:: Your objective ::
From the line containing "Given: Click the 5位 badge beside 信長協奏曲" through the last line of the records below, each line is to be repeated exactly; pictures are to be omitted.

Records to use Block Start

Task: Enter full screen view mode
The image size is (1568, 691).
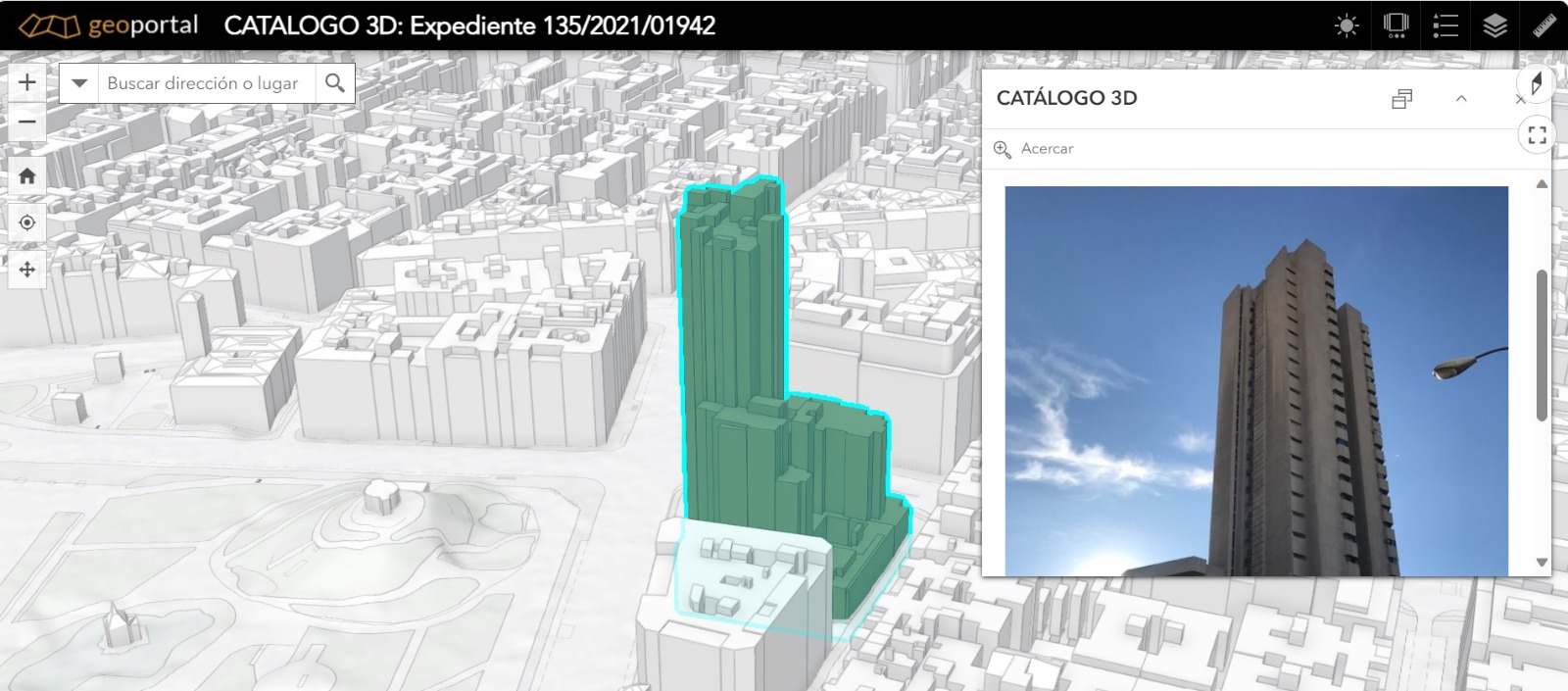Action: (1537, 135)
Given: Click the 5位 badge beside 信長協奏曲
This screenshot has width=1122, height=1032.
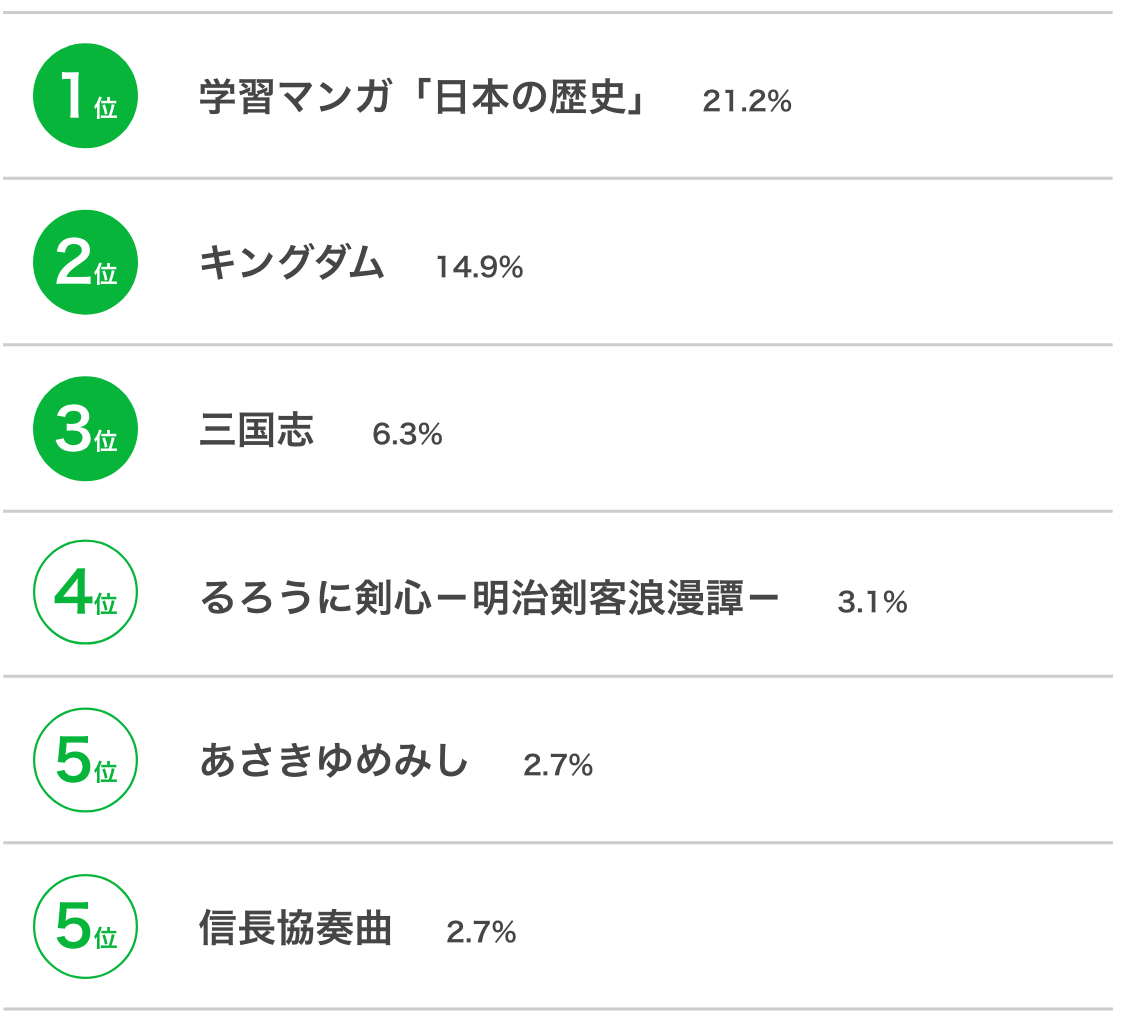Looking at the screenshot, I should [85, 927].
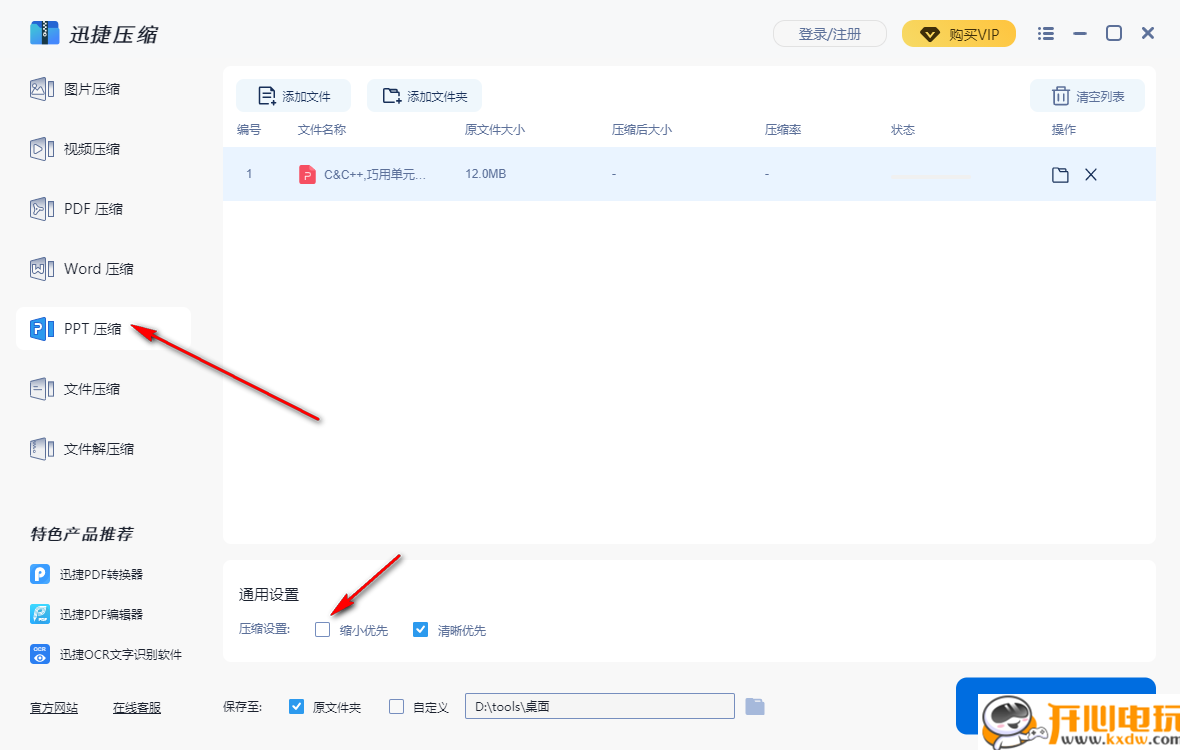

Records to use Block End

:: Solution ::
Given: Click the 5位 badge beside 信長協奏曲
This screenshot has width=1122, height=1032.
Looking at the screenshot, I should [85, 927].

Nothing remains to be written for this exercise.